Locate every line in the entries below that contains the word "agent", and copy each such line in full.

▸ **Material supplied**
*****

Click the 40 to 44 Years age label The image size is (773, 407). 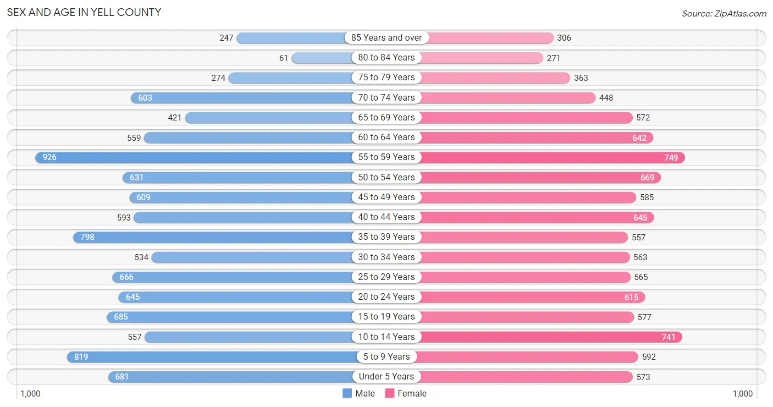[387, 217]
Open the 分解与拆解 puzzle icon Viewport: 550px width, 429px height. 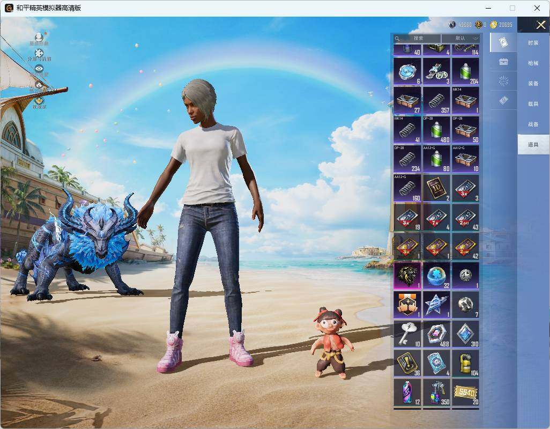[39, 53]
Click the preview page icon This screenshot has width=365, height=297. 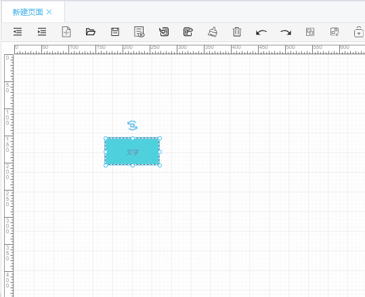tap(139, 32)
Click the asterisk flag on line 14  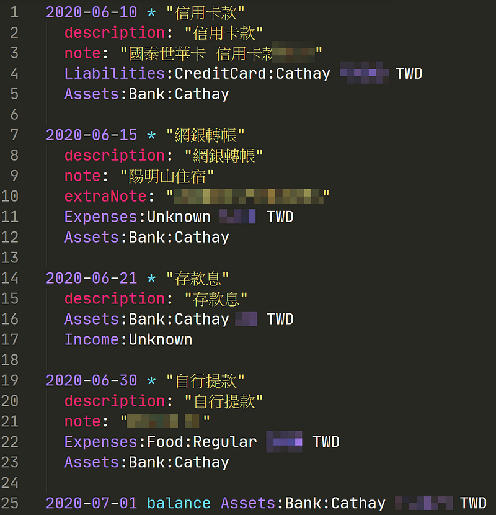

*****

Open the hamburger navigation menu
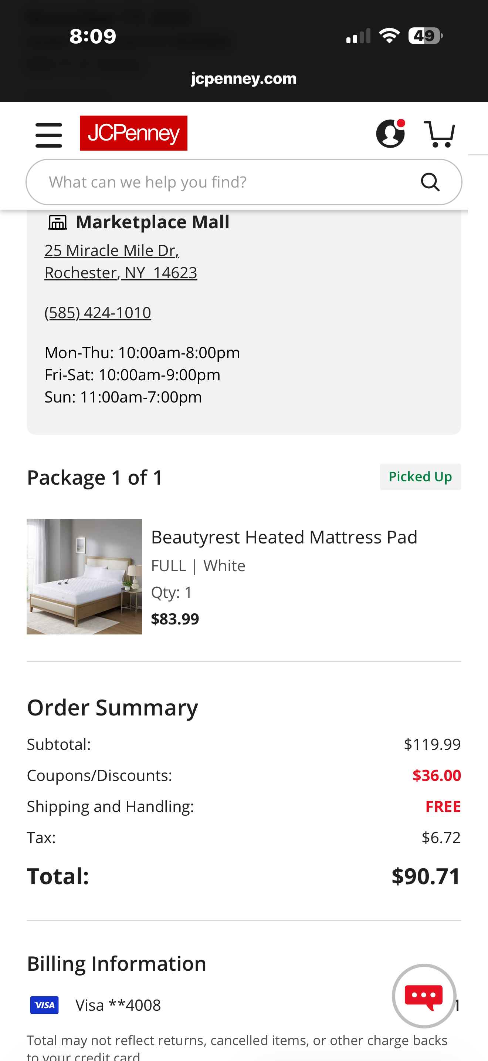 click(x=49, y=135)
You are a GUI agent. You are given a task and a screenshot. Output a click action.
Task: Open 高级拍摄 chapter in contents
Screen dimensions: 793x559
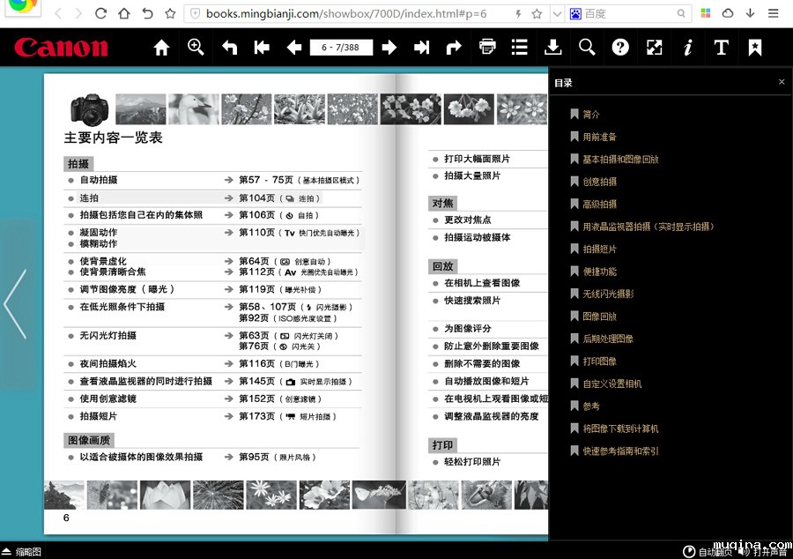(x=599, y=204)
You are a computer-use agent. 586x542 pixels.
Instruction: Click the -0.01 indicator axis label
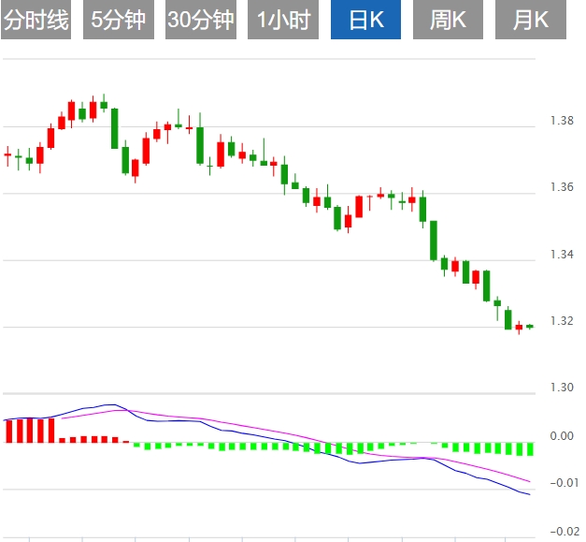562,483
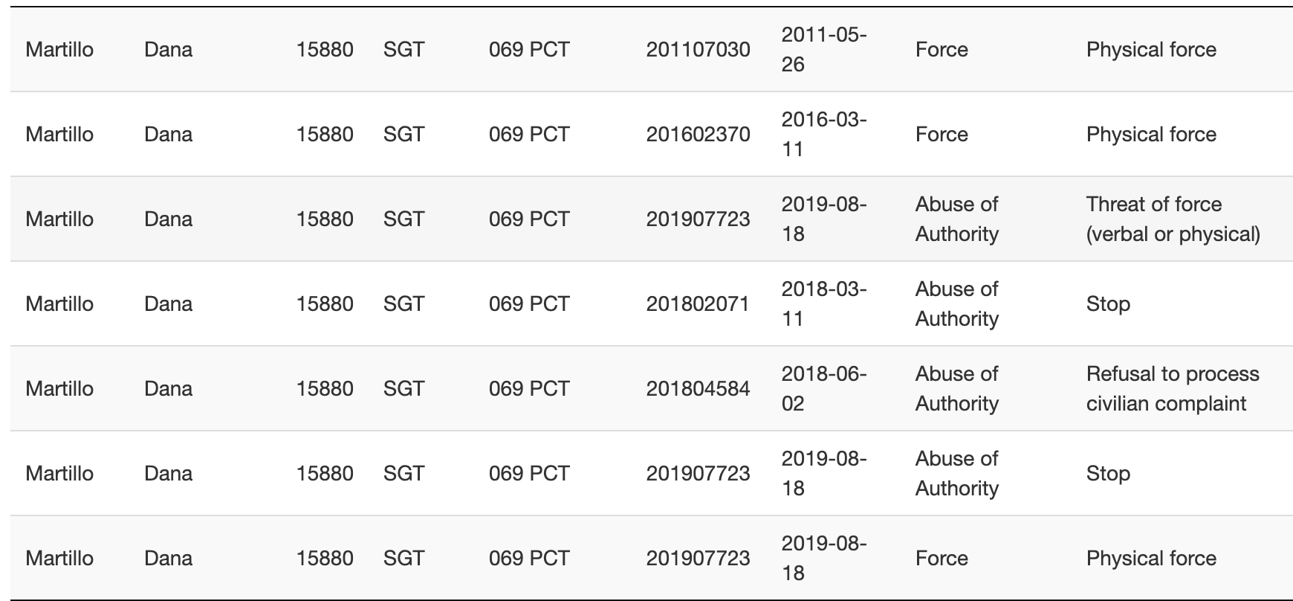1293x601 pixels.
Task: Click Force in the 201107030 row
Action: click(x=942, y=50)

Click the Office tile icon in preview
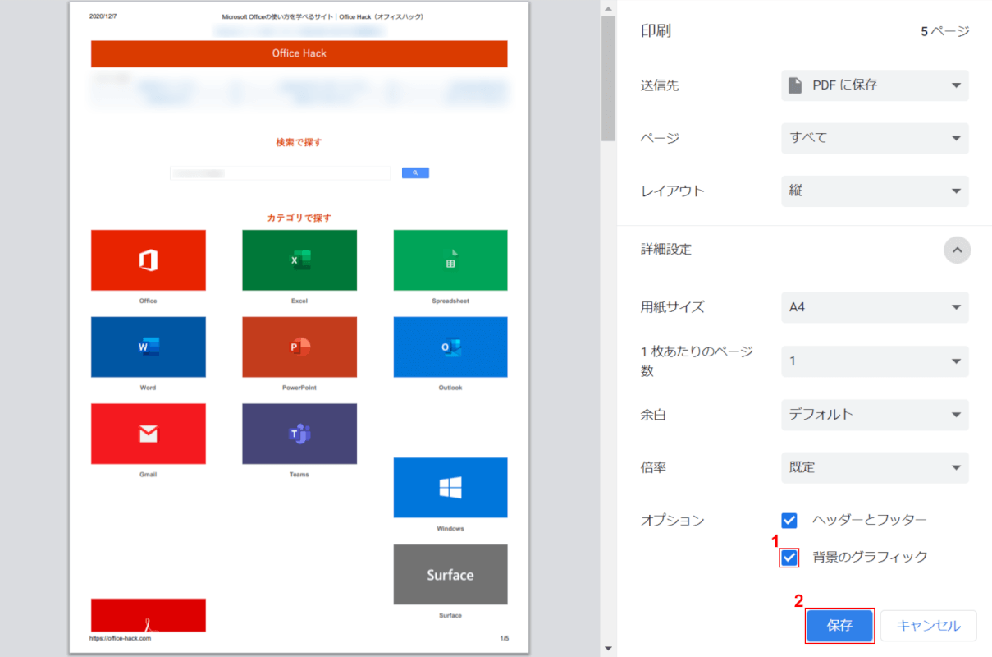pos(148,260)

*****

▸ **Correct answer**
You are a GUI agent. You are given a task and a screenshot. Output a click action.
You are a computer-use agent. 586x542 pixels.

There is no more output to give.